Após algum tempo como aluno do curso preparatório, prestei exame vestibular, matriculando-me no curso de Composição e Regência (1974).
Já em 1976, fui aluno de Smetak pela primeira vez no curso "Da Criação Espontânea" (Festival de Arte Bahia 76, de 05 a 30 de julho), cujo coordenador era o prof. Ernst Widmer. Na época eu estudava violino, e tive que ouvir, nessa ocasião, severas críticas do professor Smetak, que me dizia que para executar improvisações, primeiro era necessário dominar plenamente as técnicas do instrumento. Em seguida, para cumprir as atividades propostas no curso, me recomendava tocar nos diversos instrumentos do seu acervo, todos expostos no Museu do Solar do Unhão no período em que ocorreram as aulas. Meu certificado registra frequência de 100% e aproveitamento máximo (como poderia perder nem mesmo um segundo de tudo aquilo?...)
Esse evento se constituiu em fértil laboratório sensorial, em diversos sentidos. Recordo a efervescência da área externa do solar do unhão, com os vários por-de-sol que presenciamos durante o mês de julho, instantes em que todos se colocavam ali numa postura de contemplação. Foi um momento de convergência de algumas linhas de pensamento, trocas e encontros pessoais, inclusive ocorrendo a apresentação do curta-metragem sobre a obra de Smetak "O Alquimista dos Sons", de Walter Lima. Smetak recusava-se a assumir qualquer representação da figura de guru, insinuada por alguns "discípulos" e advertia, acendendo o seu cigarrinho feito à mão (um hábito que nunca abandonou, além do cachimbo) que o uso de drogas que muitos buscavam, não seria um caminho aceitável para a transcendência. Algumas vezes ouvi Smetak negar a importância dos meios de alteração de consciência, afirmando: "Issso non leva a nada, non".
Oito meses depois eu já estava inscrito na matéria optativa ART 014 (Improvisação I - Música). Essa disciplina era ministrada pelo professor Smetak durante o I semestre de 1977. Nessa época, ele já vinha desenvolvendo a experiência com os violões afinados em microtons e inseriu alguns alunos nos ensaios do conjunto de violões microtonizados, que contava ainda com um naipe percussivo das plásticas sonoras, eventualmente um violoncelo tocado por ele ou um órgão eletrônico que havia recebido e que ele explorava das maneiras mais inusitadas possíveis, às vezes prendendo uma chave de fenda entre duas teclas brancas... para que melhor aula prática de Improvisação?
Nessa matéria ele apresentou a apostila "Ensaio para o Artesanato da Improvisação [Da Pequena Ciência do Homem] como referência para a parte teórica.
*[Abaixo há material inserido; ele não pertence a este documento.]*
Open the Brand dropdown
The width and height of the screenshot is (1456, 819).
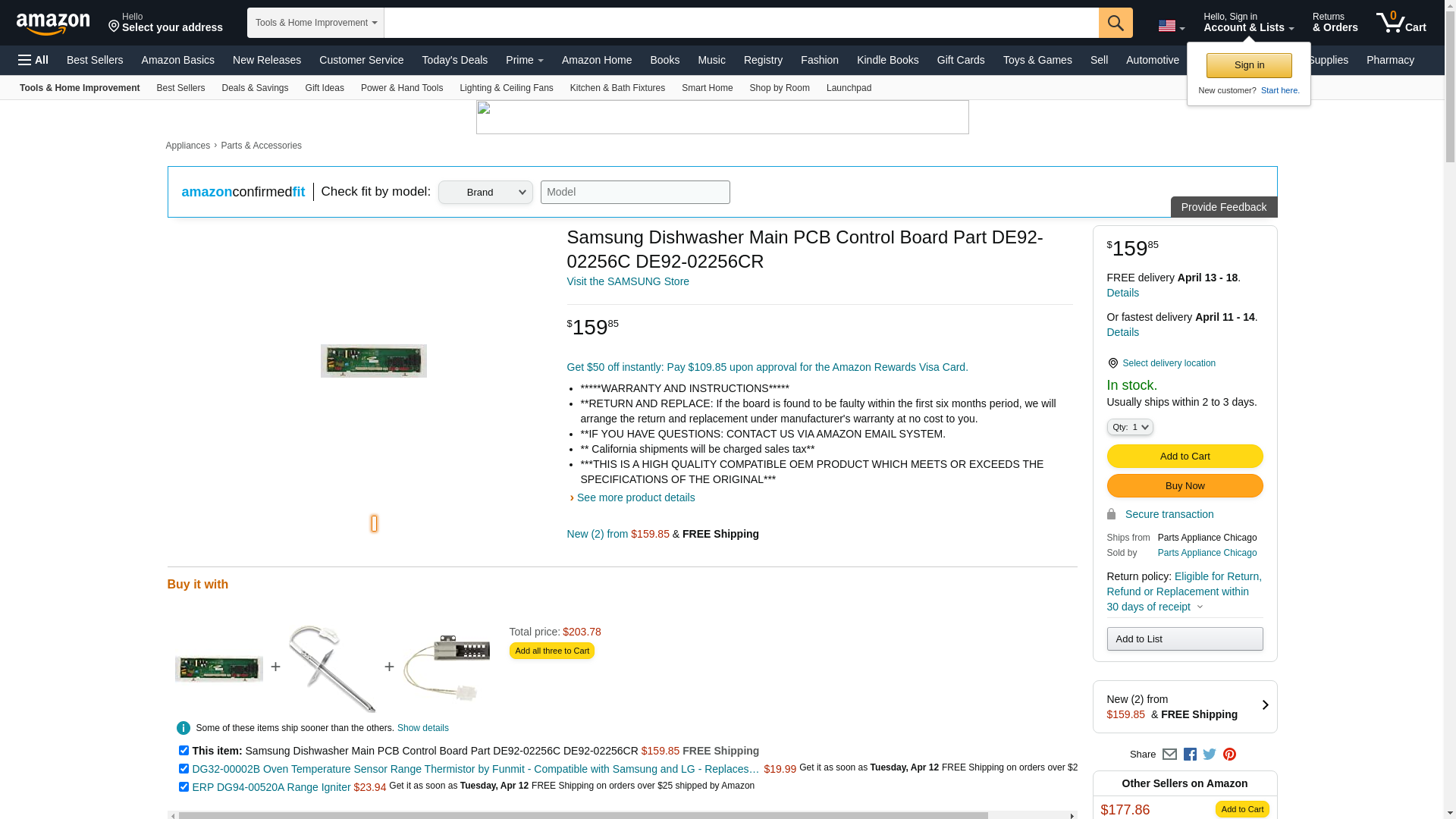[485, 193]
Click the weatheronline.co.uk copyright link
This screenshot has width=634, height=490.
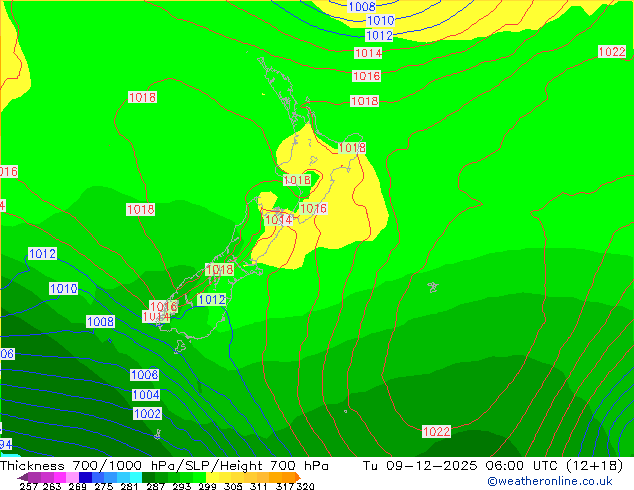[549, 481]
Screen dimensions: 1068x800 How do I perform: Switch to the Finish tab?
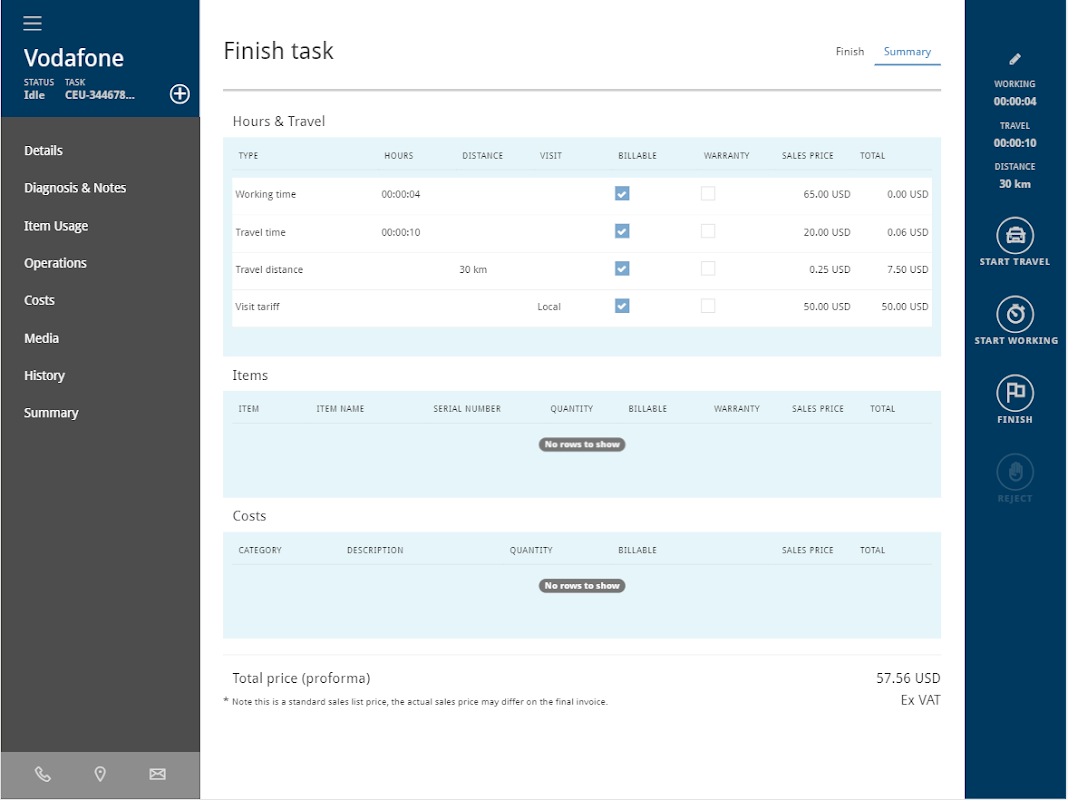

Muita filosofia oriental e ideias místicas impregnando os conceitos de improvisação.(*)
Para mim pessoalmente, o resultado prático dessa experiência foi a composição "Peça para Orquestra Pequena”, escrita para a formação do Conjunto Música Nova da UFBA, na qual, como estudante de composição, desenvolvi de forma despretensiosa algumas das ideias que Smetak colocava com bastante ênfase nas suas aulas/ensaios: a improvisação em torno de uma "prima", ou nota estática, que era alterada por micro-variações de altura, e em torno da qual, ocorriam eventos rítmicos, variações de intensidade e timbre. A peça, apresentada em 06/05/1977 na audição da classe de Composição, sob a regência de Piero Bastianelli, contava com 5 partes: "Prima, Vida na Prima, Queda no Abismo, Reminiscência, Re-Orientação".
A partir de 1979, mostrei ao Smetak alguns dos meus primeiros instrumentos artesanais e ele me incentivou muito. Seus olhos brilhavam ao ver alguém germinando suas sementes (os meus primeiros projetos foram feitos com cabaça). Mas suas mãos já estavam um tanto trêmulas. Ele lamentava e se dizia já sem forças para executar determinadas tarefas...
Smetak ensinava a quem perguntasse, o processo por ele criado e usado para imunizar/envernizar os bambus e cabaças: naftalina, álcool, breu...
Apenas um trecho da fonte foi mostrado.